Let me be clearer. In many markets Fox affiliates are going to have a hard time justifying collecting 50 cents per subscriber from the cable and satellite systems on top of getting something to subsidize the local broadcast station.

What Fox understands is that with ratings in most primetime hours looking more and more like good cable channel ratings, they can't afford to share ad revenue with affiliates. O&O yes. Affiliates no.

NBC ratings are generally like that also. And ABC is developing problems.

Sure, I'm overstating as are Fox execs. But that doesn't mean the problem isn't serious.

We need a new broadcast TV model. And one of the critical issues is how much do the broadcast stations get to extract directly from our wallets for their owners and for their networks using "the public's airwaves."

PROVIDED MATERIAL:

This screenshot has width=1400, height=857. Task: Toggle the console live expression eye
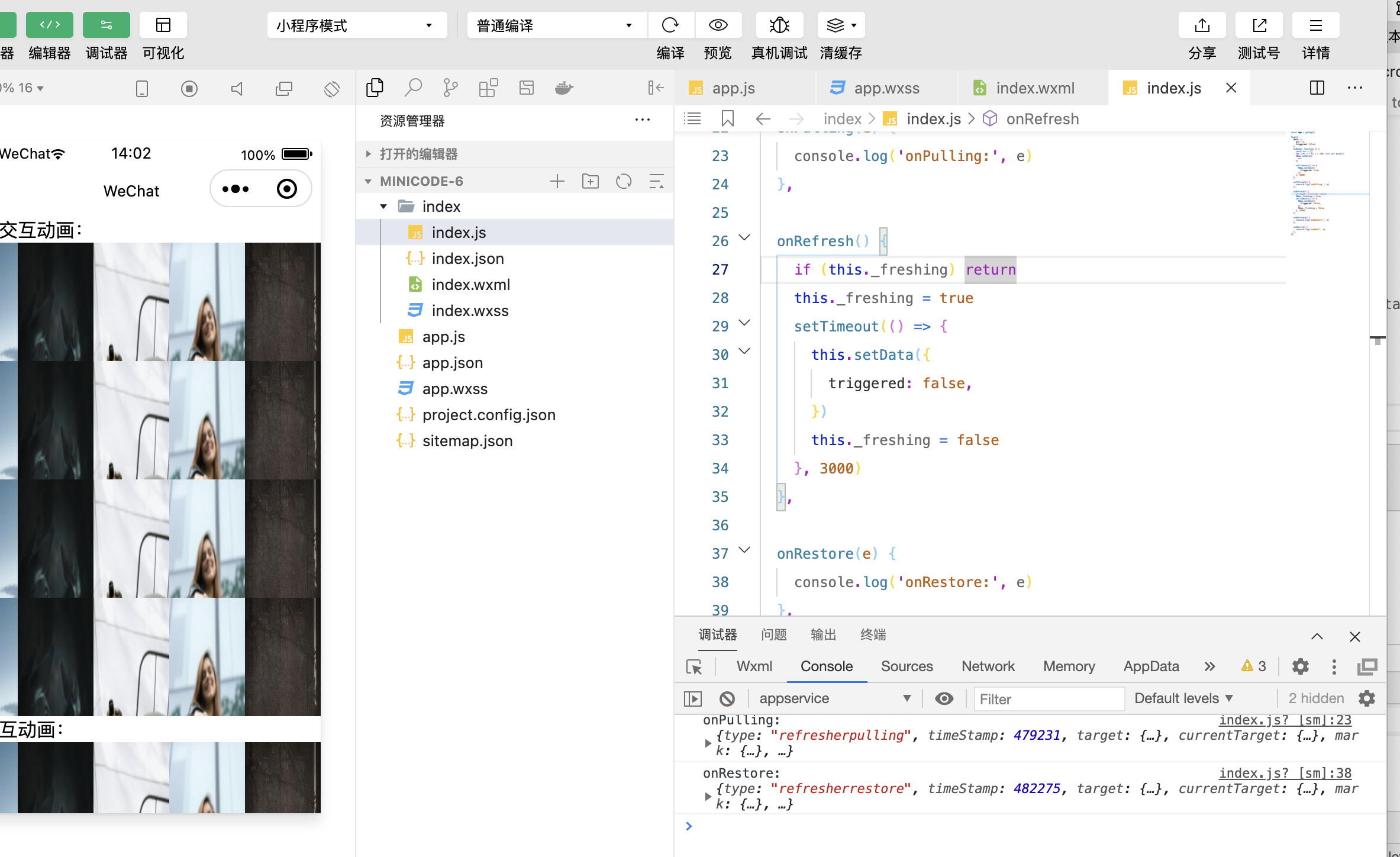point(944,699)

PROBLEMS AND TASKS:
• a. Please answer these from the broadcast TV commentary, one line each:
(i) How much per subscriber are Fox affiliates said to collect from cable and satellite systems?
(ii) Which network is described as developing problems?
(iii) What kind of model does the writer say is needed?
• b. In the broadcast TV commentary, shorten the paragraph beginning "What Fox understands" to a single sentence that keeps its main points.
• c. Name every television network mentioned in the broadcast TV commentary.

ANSWERS PROVIDED:
• a.
(i) 50 cents
(ii) ABC
(iii) A new broadcast TV model

• b. Because primetime ratings in most hours increasingly resemble good cable channel ratings, Fox understands it can't afford to share ad revenue with affiliates: O&O yes, affiliates no.

• c. Fox, NBC, ABC